Lettura 1 min.Merate
Nel primo mese di servizio, ad aprile, il servizio di bus navetta dall’ospedale di Merate a quello di Lecco ha trasportato 130 pazienti.
A presentare i numeri, durante l’ultima seduta del consiglio comunale, il sindaco Mattia Salvioni, rispondendo all’interrogazione di Franca Maggioni, del gruppo di opposizione Noi Merate
Il servizio, inaugurato il 17 marzo e finanziato da sponsor privati dopo che Asst non aveva trovato risorse interne, era al centro delle criticità sollevate dai consiglieri: telefono per le prenotazioni quasi sempre occupato, pagamento solo con Pagopa o agli sportelli del Cup, sospensione ad agosto e prenotazione obbligatoria entro le 14 del giorno precedente, termine spesso incompatibile con la consegna dei referti.

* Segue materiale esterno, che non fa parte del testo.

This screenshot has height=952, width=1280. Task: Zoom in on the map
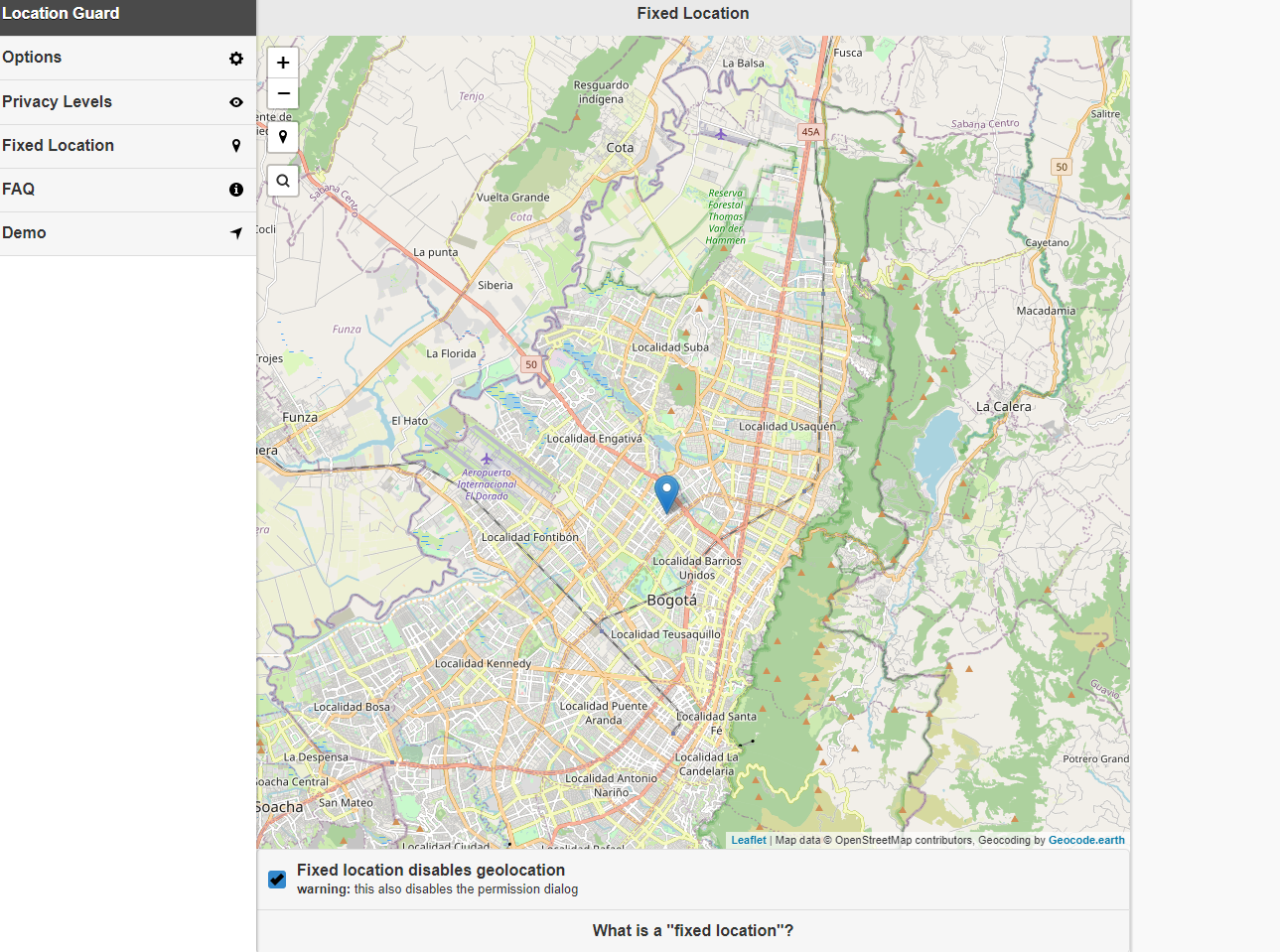283,63
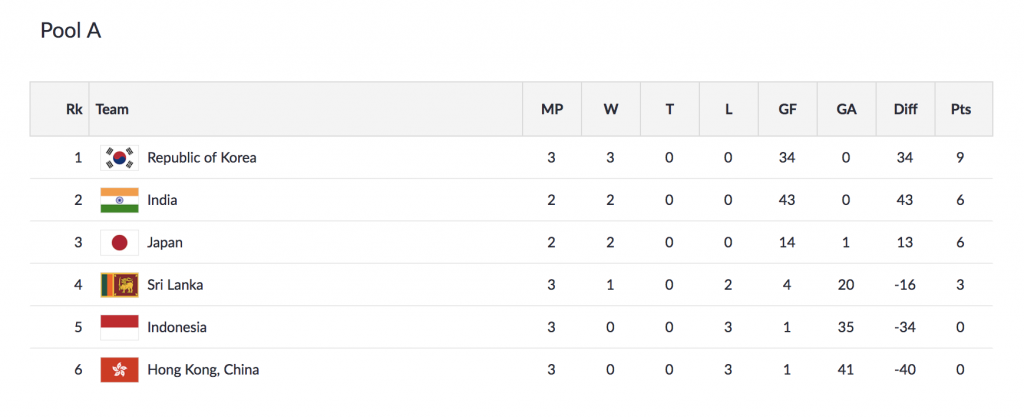Image resolution: width=1024 pixels, height=417 pixels.
Task: Open the India team name link
Action: 162,200
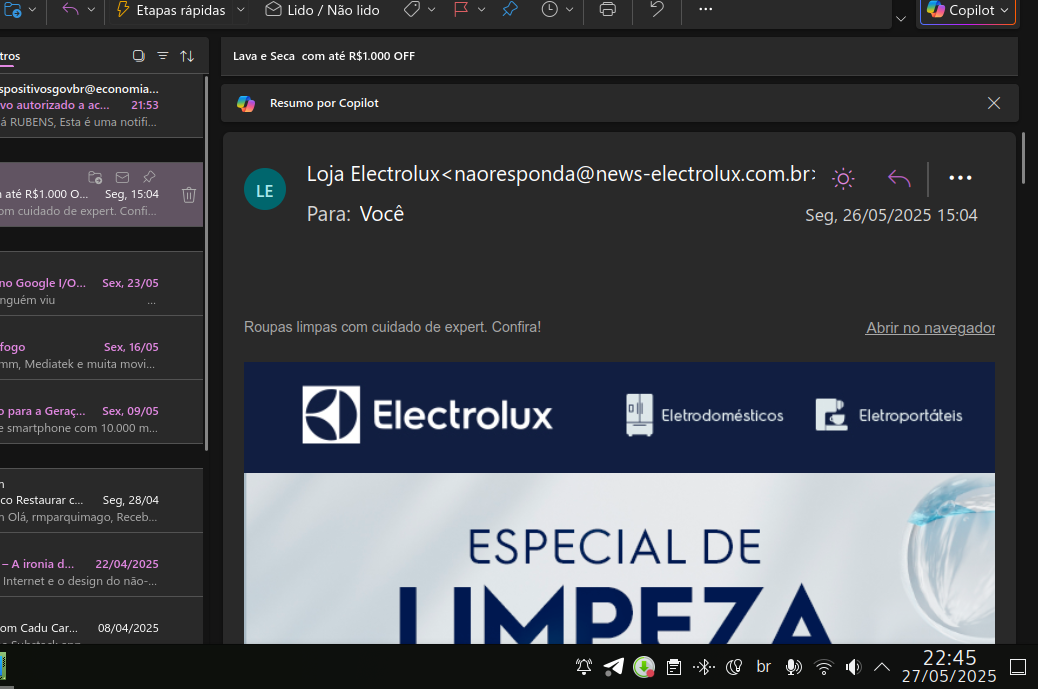
Task: Open the filter icon in the message list header
Action: (x=163, y=56)
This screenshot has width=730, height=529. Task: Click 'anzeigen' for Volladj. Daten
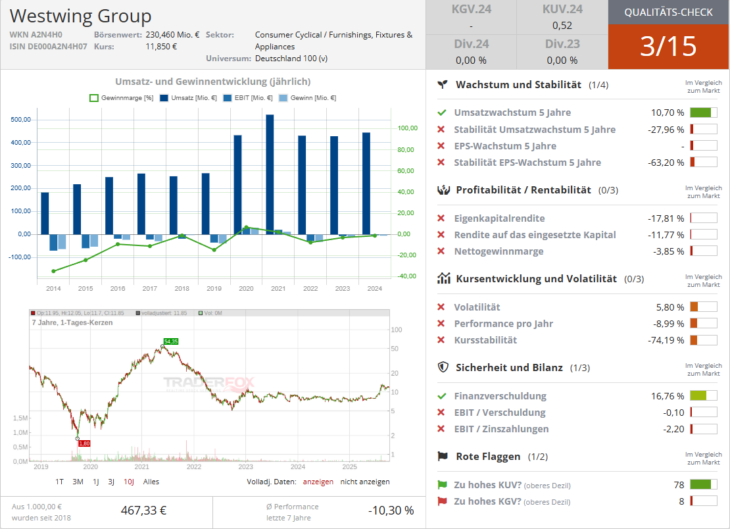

«La navetta nel primo mese è stata utilizzata da 130 persone - ha spiegato il sindaco - il 25% nella prima corsa delle 7, quella che porta più verso gli esami, e un altro 25% con la corsa delle 11». Il confronto con il passato regge: «Nel 2018 erano 220 persone in media al mese, ma erano già cinque anni che la navetta viaggiava ed era gratuita. Per essere il primo mese di un servizio ripartito a pagamento, i numeri non sono così bassi».
Sul pagamento a bordo il nodo resta. Asst ha ottenuto dall’azienda che gestisce il mezzo l’autorizzazione a far usare il Pos all’autista, ma l’apparecchio non arriva: «Hanno avuto l’ok dal gestore - ha detto il primo cittadino - ma non riescono ad avere il Pos nuovo» per problemi legati alla banca dell’azienda sanitaria. Scartata invece la prenotazione in farmacia: il servizio Cup avrebbe caricato 1,67 euro in più sull’utenza, facendo così lievitare il costo del biglietto da 3 a 4,67 euro. Quanto alla prenotazione obbligatoria, serve a evitare corse a vuoto e garantire il posto al ritorno: «La volontà è quella di arrivare fino a tutto settembre e di attivare il prima possibile il Pos. Si valuta anche di togliere la prenotazione, prendendoci il rischio, per vedere quanto cambia». I riscontri dei passeggeri, ha aggiunto Salvioni, sono positivi: «Una volta superato lo scoglio del pagamento, tutto funziona bene». Funzionano anche le fermate intermedie, in particolare dove si trovano le case di comunità di Olgiate Molgora e Olginate, dove i passeggeri salgono e scendono lungo il percorso.
La consigliera di minoranza Franca Maggioni ha precisato il senso della richiesta sugli orari: «Non intendevo eliminare la prenotazione, ma allungare il termine. Molti ritengono che bloccare le prenotazioni alle 14 sia troppo presto. Accade infatti di essere chiamati dall’ospedale perché si è liberato un buco ed è possibile effettuare l’esame il giorno successivo. Le chiamate arrivano tuttavia nel primo pomeriggio ma se c’è il limite delle 14, non è possibile prenotare la corsa».
La sperimentazione, salvo nuovi intoppi, proseguirà almeno fino a settembre. Poi toccherà ai numeri dire se la navetta potrà diventare un servizio stabile.